According to court documents, beginning in fall 2021, U.S. Drug Enforcement Administration (DEA) agents based in Portland began investigating a drug trafficking organization led by Luis Antonio Beltran Arrendondo, 32, of Las Vegas, who was suspected of importing counterfeit oxycodone pills containing fentanyl and heroin from Mexico into California, and transporting it to Oregon and Washington State for distribution. Arrendondo formerly resided in Oregon, but later relocated to Las Vegas with his significant other and accomplice Jacqueline Paola Rodriguez Barrientos, 41. Barrientos was also indicted as the chief money launderer for the Arrendondo organization.
As the investigation continued, agents interdicted couriers transporting fentanyl pills and heroin to Oregon. They executed search warrants in Hillsboro, Portland, Tualatin, and Wilsonville, Oregon; Fresno and Hawaiian Gardens, California; and Las Vegas. In total, these enforcement actions resulted in the seizure of approximately 115,000 counterfeit oxycodone pills suspected to contain fentanyl and stamped “M/30”, 41 pounds of methamphetamine, and more than 57 pounds of heroin.

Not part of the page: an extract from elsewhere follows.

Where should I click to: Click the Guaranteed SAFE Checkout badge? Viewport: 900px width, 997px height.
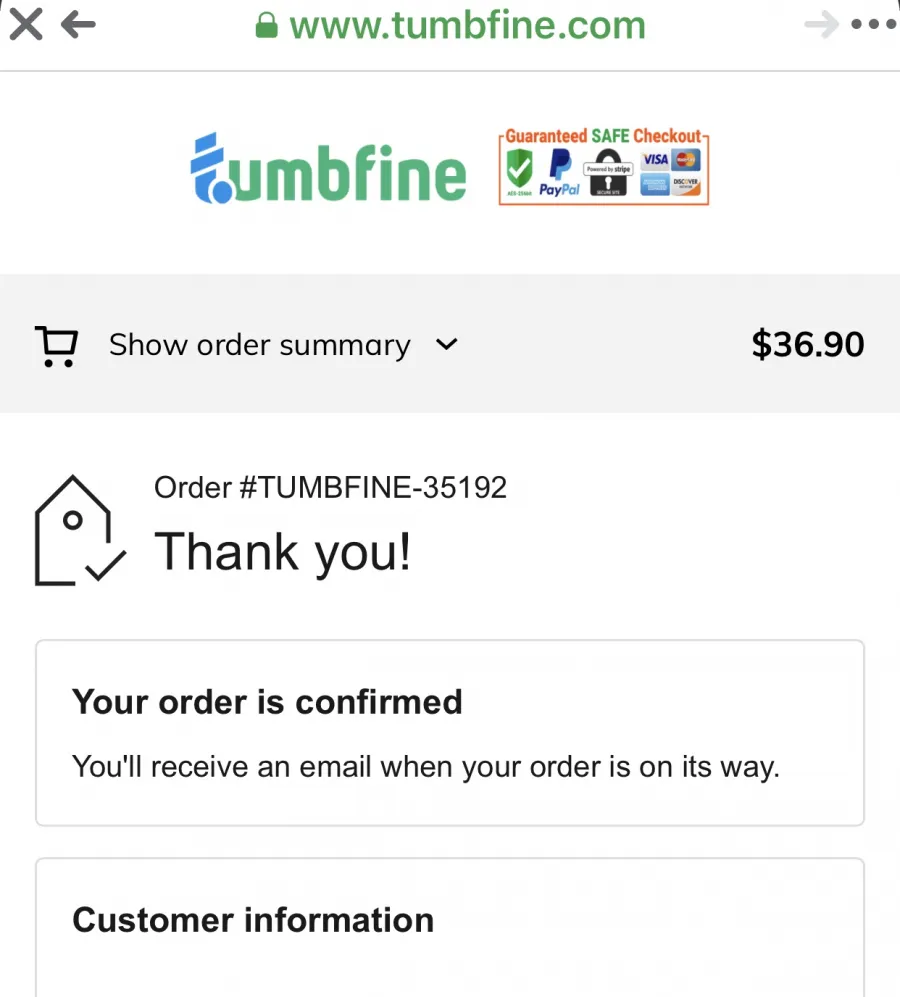(604, 167)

A parallel financial investigation revealed that Barrientos laundered money generated by the Arrendondo organization through the Mazatlán Beauty Salon in Tualatin, Oregon and by buying real estate. The real estate purchases were made with cashier’s checks funded by large cash deposits. Currency Transaction Reports generated by several banks showed that Barrientos made frequent cash deposits ranging from $10,000 to more than $373,000 into accounts held in her name or the name of her salon. These deposits totaled more than $3.5 million during a 9-month period in 2021. Since February 2021, members of the Arrendondo organization purchased a total of nine residential properties in Oregon and Nevada with an estimated total value of more than $4.6 million. All nine properties were purchased outright with no mortgages.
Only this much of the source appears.